Open spite opened 8 years ago

spite commented 8 years ago

Yes, I know. Originally it was supposed to encapsulate all the features of a THREE.Mesh with its own geometry and attributes, but it got complicated. Next refactor should have a proper THREE.Mesh as result.

Makio64 commented 8 years ago

What about just rename to : LineGeometry, keep MeshLineMaterial and not encapsulate the Mesh functionality ?

I'm actually working with it and use differents custom LineGeometry / MeshLineMaterial to realize various effects, create a normal Three.Mesh feel natural & more flexible.

Also on a bit different topics but still in the refractoring, MeshLine/LineGeometry can have directly the "points", functionWidth in his constructor to get more friendly.

spite commented 8 years ago

I think MeshLine is too different from Mesh to be able to work interchangeably. It does a series of operations a set some uniforms/attributes that are specific to it.

Do you have an example of what you propose?

SuberFu commented 8 years ago

It's a bit late (or very late). But due to an oversight, I reimplemented a version of MeshLine with the idea of keeping as close to the THREE.js's pattern of "create object, add it to scene, changes are updated nearly automatically". So the pattern I use might be a good example for use. THREE.MeshLineAlt (funny story, I actually started out that project without knowing yours exists, and managed to use the exact same naming as yours). Overall, my implementation go through the following.
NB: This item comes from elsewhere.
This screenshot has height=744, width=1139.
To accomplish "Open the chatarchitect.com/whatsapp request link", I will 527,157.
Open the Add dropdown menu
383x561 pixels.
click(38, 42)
  1. A BufferMeshLineGeometry class that inherits from BufferGeometry. Its purpose is to automatically "convert" a THREE.Geometry object into the form needed for mesh lines (each vertices are converted to 4 points, to allow "free" bevel join at the joints. The exceptions are the end points, which are converted to 2 points).
  2. A custom THREE.MeshLine class that inherits from THREE.Mesh. It takes a THREE.Geometry (cannot be BufferGeometry) + a THREE.MeshLineMaterial
  3. The THREE.MeshLineMaterial is essentially my implementation equivalent of your THREE.MeshLineMaterial (mine is pretty simple).

The THREE.MeshLine object, once populated with at least a THREE.Geometry, can be added directly to the THREE.js's scene object, and changes to geometry object will reflect in the viewer. This is accomplished (albeit currently in a fairly inefficient manner of reconstructing the attribute buffer each time) by the following.
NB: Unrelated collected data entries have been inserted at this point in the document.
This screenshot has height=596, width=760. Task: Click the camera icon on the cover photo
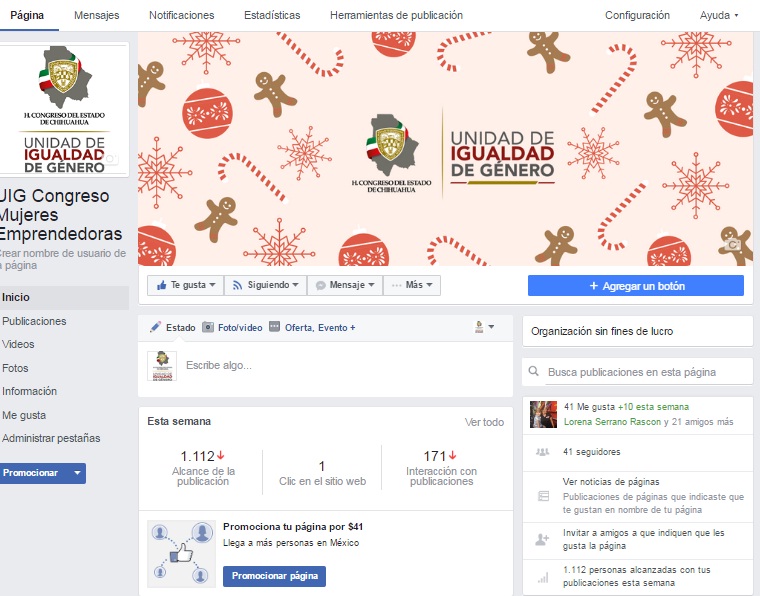click(732, 243)
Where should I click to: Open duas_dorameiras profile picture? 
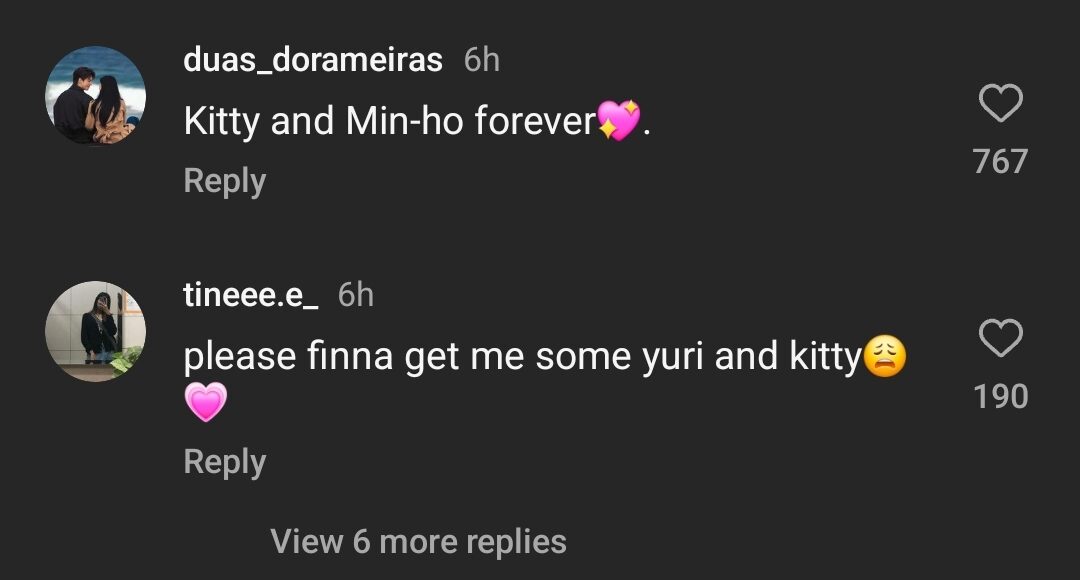click(96, 95)
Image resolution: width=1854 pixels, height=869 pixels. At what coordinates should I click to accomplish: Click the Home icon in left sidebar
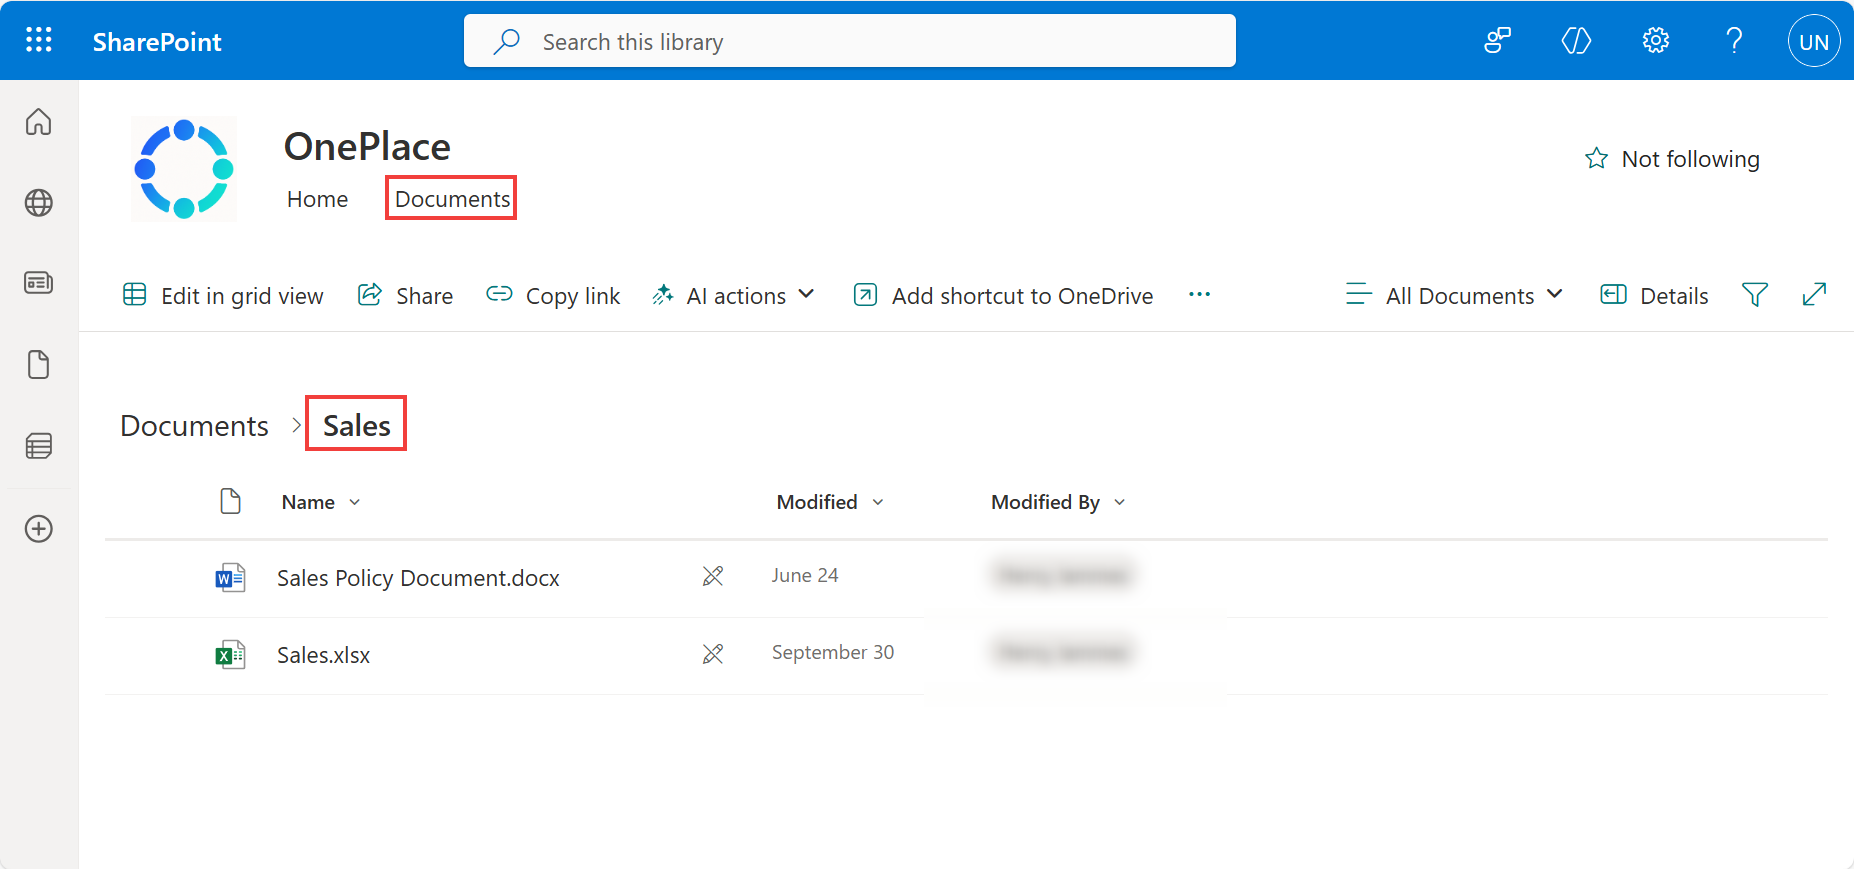click(39, 122)
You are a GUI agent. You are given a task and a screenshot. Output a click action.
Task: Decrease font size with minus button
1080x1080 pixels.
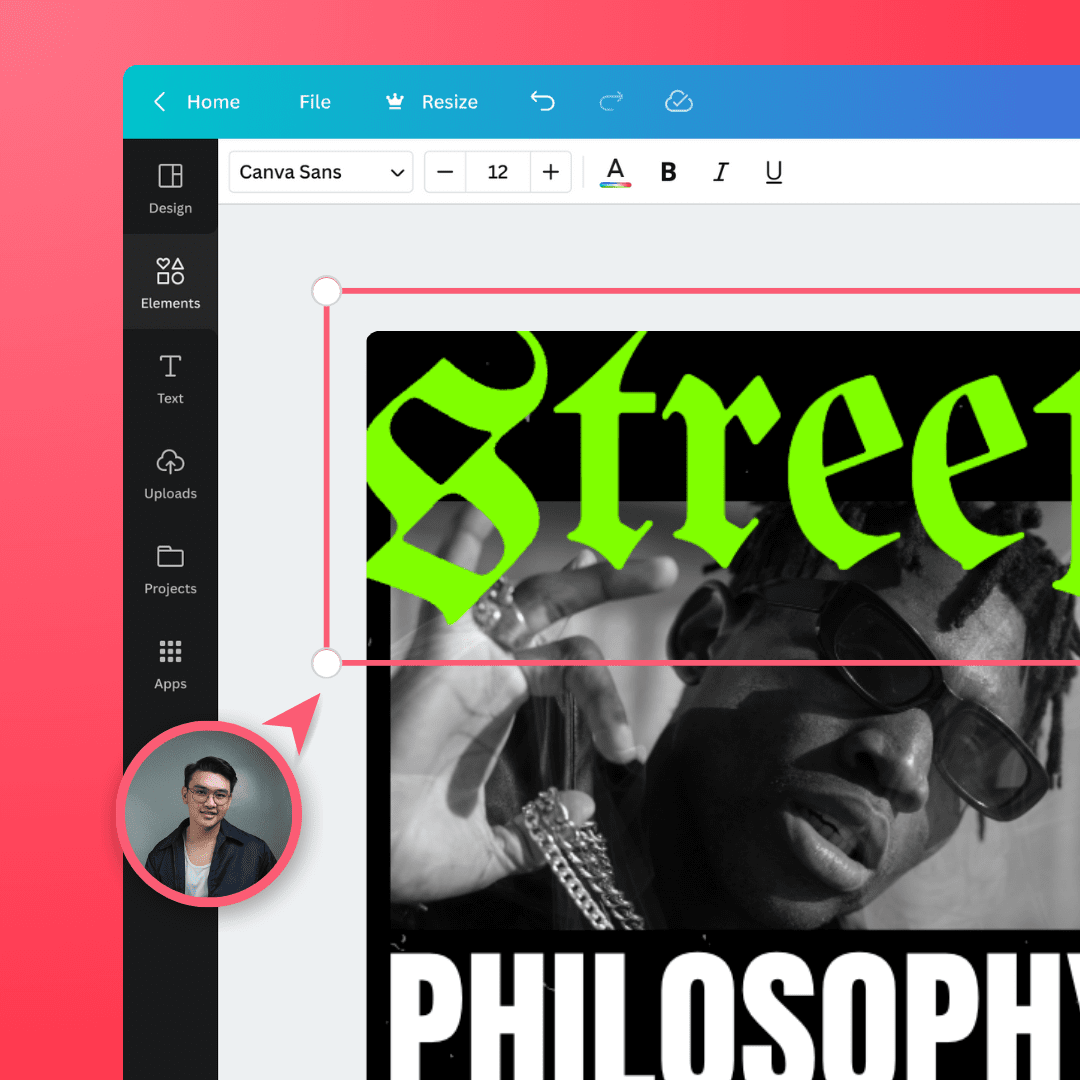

  1. In THREE.BufferMeshLineGeometry, updateFromObject and fromGeometry is overriden to convert geometry into the proper format. updateFromObject, in particular, is used by THREE.js's renderer to trigger update to the geometry. For efficiency, the fromGeometry only updates the positions if "verticesNeedUpdate" is set, and same for colors.
  2. The THREE.MeshLine, geometry received will have its "_bufferGeometry" set to a new THREE.BufferMeshLineGeometry. This is because the part of the three.js renderer handling the update do the following.

A. For the object (in our exapmle, THREE.MeshLine), check if the geometry is a THREE.Geometry (if it's a THREE.BufferGeometry instead, it doesn't do any update and use it as is, hence when my version cannot take a THREE.BufferGeometry).

B. If it's a THREE.Geometry, check if it has _bufferGeometry set. If not, set _bufferGeometry to a new THREE.BufferGeometry (the setting of _bufferGeometry in 2 is meant to bypass this, so three.js don't use the default BufferGeometry for it).

C. Given the _bufferGeometry, invoke updateFromObject (the one THREE.BufferMeshLineGeometry overrides).